Work ethics and tropical farmers

6 Go to the ant, you sluggard;
consider its ways and be wise!
7 It has no commander,
no overseer or ruler,
8 yet it stores its provisions in summer
and gathers its food at harvest.
Proverbs 6:6-8, NIV


Leafcutter antsAnts and their sophisticated habits have intrigued people for ages. The above noted passage in the Bible proves that: the book of Proverbs was written in the 2nd century before Christ. Here in the tropics I’m also confronted with the never-ending motivation of ants. While I’m continuing my path up a hill, sighing and groaning, I see leafcutter ants carrying their load with indefatigable strength. A continuous line of moving green leaves shows me the way to the top, while the setting sun frames the rocking leaves and their carriers.

Tropical farmers
These ants definitely fit the category described in Proverbs. Ants, along with bees and wasps, belong to the order Hymenoptera. Many of these insects are eusocial or live highly organized in castes. Every member of the colony is related to the other members, making them work in the interest of the bigger picture – the colony. This social strategy is extremely successful: Hymenoptera make up two percent of the world’s millions of insect species, but they represent eighty percent of its insect biomass.

Leafcutter ants

In the neotropics, Atta colonies are a phenomenon: a colony contains up to several million ants, all of them female (except for the brief period in which they reproduce), all of them offspring of one fat, egg-laying queen. The rank and file are organized into castes that perform the chores that keep a colony alive and growing. Large workers clip fragments from leaves, then pass them off to medium-sized ants inside the nest. This caste chews the leaves into a pulp, but before they lay it on the fungus bed, they squirt the fungus with a drop of faecal liquid. It contains all twenty-one amino acids, essential for the fungus’s survival. The fungus, one of the Basidiomycetes group, digests the leaves’ cellulose, a feat the ants cannot perform themselves. And then the colony eats the fungus. The smallest caste of workers, called minims, nurse eggs or tend the fungus garden, cleaning and weeding it of any alien growth and keeping the culture pure. These remarkable leaf cutters not only invented agriculture far before people did, but they also figured out a way to exploit the abundance of energy in leaves by getting fungi to break down the terpenoids, alkaloids, and other sickening chemicals that tropical leaves use for protection against herbivores.*

Every day you’ll encounter these animals here. And every day these ants remind you to work hard yourself. I’m not the only one here in Gamboa who sometimes feels lazy compared to these ants, earlier one of my colleagues sighed that too. The well-known Facebook façade causes people to ask me: “Do you even work there? Or do you only do fun stuff?” Time to investigate my own work ethic!

Tropical researcher
While the bats flitter around my head, I look at the screen of my video camera. The pixels show a frog: he moves a little, searches for the right angle and decides he feels comfortable. He hears another male calling, but doesn’t respond quite yet. Another call, and another. He can’t let this happen, if he won’t start calling the female will chose his rival over him. He sounds a hoarse call, clears his throat and fills his abdomen with air. ‘Tuuuuun—tuuuuun—tuuun’, it sounds. The frogs respond to each other and are involved in an acoustic battle. “Tuuuuuun-gara”, the other frog calls. Things are getting serious: the ladies love a complicated call, and that gara addition in the call is irresistible.
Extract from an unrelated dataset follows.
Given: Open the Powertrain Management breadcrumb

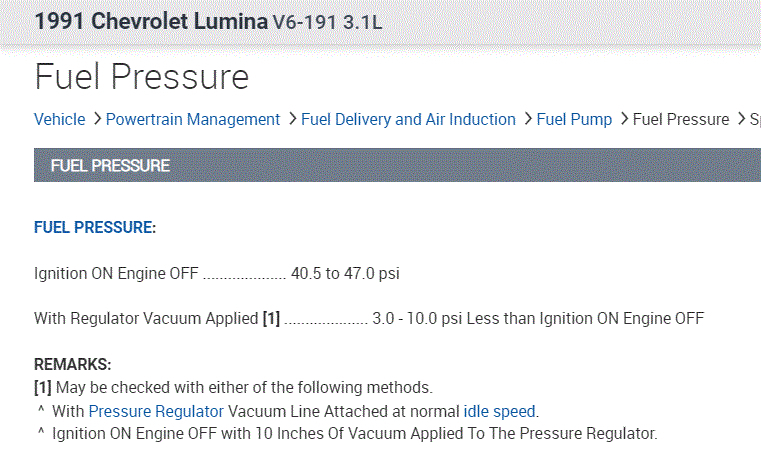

That is a typical description of my current experiment. Whenever the weather allows it, I go out to observe frogs. This is the first part of my experiment: observe the natural behaviour of frogs. When I have collected this data, the second part of my experiment will focus on the interaction between bats, frogs and blood-sucking flies.

Tungara frogs + nest

Trial and error
A couple of weeks ago I started my experiments in good spirits. The first month in Panama I spent discussing, adapting and optimizing my experimental design with my supervisors. I gave a presentation to receive feedback and afterwards incorporated the feedback. At that point one thinks: nothing will get me down. Unfortunately I’m doing field work. The first two weeks I had literally zero (o) data points. That wasn’t because of too little work days (as was rumoured by some), but because of the fact the frogs weren’t behaving as we thought they would. Back to the drawing board! I designed new, simpler experiments with my supervisors. The past weeks I’ve been working with this design and I’ve actually been getting some data: we’re making progress!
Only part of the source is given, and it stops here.